Cross-Roads

The media file [Christian] is by CallahanFreet.

Christian Freet

Combined with Vassar’s cross-country practices, all the personal and professional work we do has really gotten in the way of our run training. Even though I realize it’s unproductive, I often feel a mild sense of self-loathing about not setting aside enough the time to do this. In a way, when we revert from scheduled goals, I tend to perceive it as a slight value shift, or at least the potential beginning of an eventual shift away from the work we have so far achieved.

Thing is, though, not only do I not want to look at life this way, but I’m also aware of the fallacy of this perspective; I realize there is no absolute goal, and that working intermittently does not change who I am or even the fitness level we are at. Generally speaking, rest periods mean nothing. I often feel negative about it, but in the back of my mind I know that we have had lulls before, and we feel great and we continue running. All it takes after a break is a rededication to the practice.

Living within the momentum of a goal gets me into a certain space — its absence feels uncomfortable. Sort of like all the entries for this project that I wanted to have started by now.

The media file [Cross-Roads] is by CallahanFreet.

A long time ago I decided that life is empty. It still feels like a comfortable conclusion, but every day there are conflicts I cannot explain. Does that mean there must be more to it than nothingness, or is nothing something we cannot conceive?
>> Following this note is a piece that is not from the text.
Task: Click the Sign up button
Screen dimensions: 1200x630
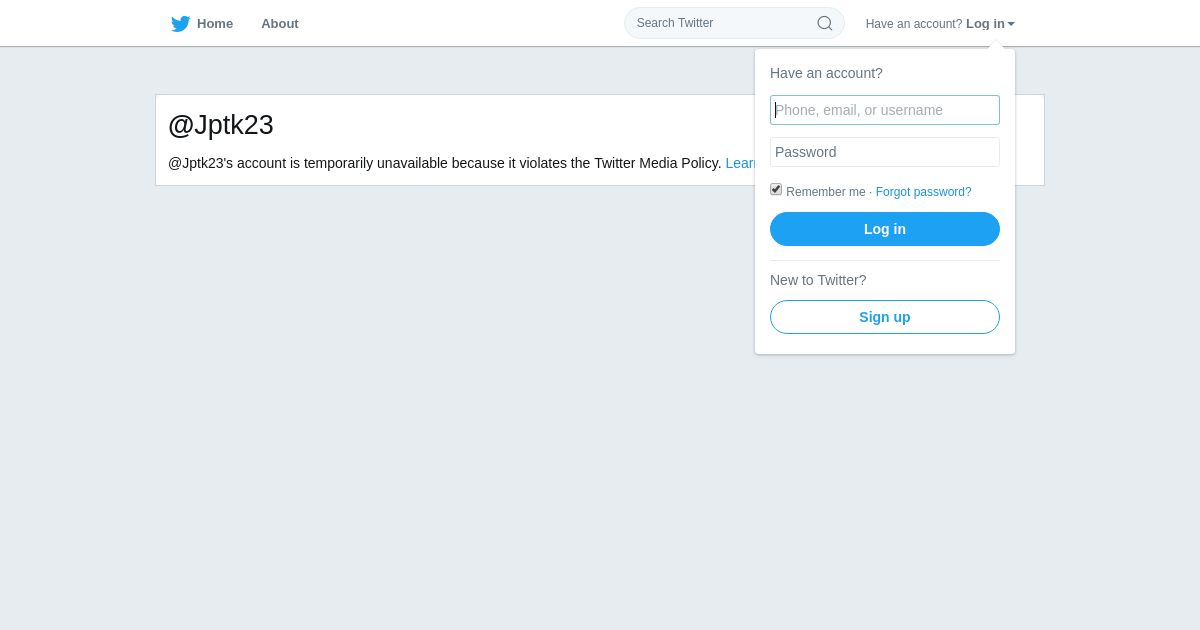Action: pyautogui.click(x=885, y=317)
The desire — or perhaps fear — of remaining consistent has no purpose, and yet after all these years I am seemingly unable to defeat it, incapable of change without a tremendous amount of thought, constant awareness of how I feel, and conversations like these to work through the process. The stress I feel about this relatively little part of my life is probably a micro-representation of the overall, more significant process, but in times of prosperity why does such a small thing feel so damned important?

If I am supposed to use all of the same faculties to deal with the ultimate problem of mortality, then how is it feasible to live life in a way requiring so much effort to convince myself of the insignificance of such a small portion of it. Does the similarity in the process suggest that I am putting too much emphasis on these small things? Or am I not emphasizing death enough in my life?